Sanofi takes an FDA shortcut with its diabetes combo, racing with Novo

Olivier Brandicourt

Sanofi ($SNY) is using its $245 million coupon for a quick FDA review to speed up the approval process for a combination of its top-selling insulin and a new diabetes drug, angling to beat rival Novo Nordisk ($NVO) to the market.

The French drugmaker filed an FDA application for LixiLan, a fixed-dose injection that combines the blockbuster Lantus with lixisenatide, an investigational Type 2 diabetes treatment that works by boosting the hormone GLP-1 to increase natural insulin production. In tandem, the two therapies significantly reduced blood sugar in a Phase III program involving roughly 2,000 patients, Sanofi said.

To move things along with LixiLan, Sanofi redeemed an outstanding priority review voucher, which shortens the standard FDA review time for submitted drugs from 10 months to 6 months and will kick in once the agency accepts the company's application. Sanofi picked up its voucher earlier this year in a deal with Retrophin ($RTRX), paying $150 million up front and promising to disburse installments of $47.5 million in 2016 and 2017.

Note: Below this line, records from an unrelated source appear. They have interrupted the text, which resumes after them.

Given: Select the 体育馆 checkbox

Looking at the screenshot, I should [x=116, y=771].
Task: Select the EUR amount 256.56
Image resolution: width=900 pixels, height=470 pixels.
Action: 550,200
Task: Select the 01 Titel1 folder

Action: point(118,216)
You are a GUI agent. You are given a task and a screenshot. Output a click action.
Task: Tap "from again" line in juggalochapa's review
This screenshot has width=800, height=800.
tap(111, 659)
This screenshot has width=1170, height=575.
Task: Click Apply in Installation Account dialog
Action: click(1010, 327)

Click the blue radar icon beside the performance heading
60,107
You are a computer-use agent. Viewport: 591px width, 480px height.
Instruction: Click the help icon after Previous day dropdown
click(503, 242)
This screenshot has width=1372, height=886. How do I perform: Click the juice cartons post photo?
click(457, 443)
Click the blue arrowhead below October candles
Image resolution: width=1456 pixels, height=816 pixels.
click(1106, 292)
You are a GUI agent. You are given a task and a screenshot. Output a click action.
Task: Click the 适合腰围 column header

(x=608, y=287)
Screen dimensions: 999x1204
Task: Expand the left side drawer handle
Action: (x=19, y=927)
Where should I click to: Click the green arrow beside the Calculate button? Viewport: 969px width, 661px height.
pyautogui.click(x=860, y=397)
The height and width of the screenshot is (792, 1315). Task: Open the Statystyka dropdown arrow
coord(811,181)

The goal is to get to market before diabetes magnate Novo, which submitted a similar combo for FDA approval in September. That cocktail therapy, sold in Europe as Xultophy, pairs Novo's blockbuster GLP-1 treatment Victoza with the recently approved insulin Tresiba and has charted excellent clinical results over the past few years.

Sanofi is working to stay afloat in a changing diabetes market, preparing to face biosimilar competition for Lantus that will imperil the treatment's roughly $8 billion in annual revenue. Earlier this year, the company disappointed analysts with the revelation that diabetes sales are likely to slip about 7% in 2015 and decline well into 2018, as new products including the Lantus heir Toujeo have underperformed expectations.

Sanofi has used the priority review program to win a blockbuster race in the past, joining partner Regeneron Pharmaceuticals ($REGN) last year to trade $67.5 million for a voucher that helped the pair leapfrog Amgen ($AMGN) in the race to commercialize new treatments for high cholesterol.

The priority review voucher program, which allows any company to cut the line at the FDA for a price, has come under scrutiny over the past year.

Introduced in 2007, the system awards a coupon for quick review to any company that successfully develops a treatment for a rare pediatric disorder or neglected tropical disease, and that asset can be sold to the highest bidder. While that has proven lucrative for companies with vouchers--the last one sold for $350 million--it forces the FDA to interrupt its other public health work to fast-track new, possibly marginal treatments. And companies can obtain these increasingly valuable assets without inventing drugs on their own, a facet of the program that led the former Martin Shkreli-helmed KaloBios ($KBIO) to acquire an old antiviral treatment in hopes of winning FDA approval and picking up a sellable voucher.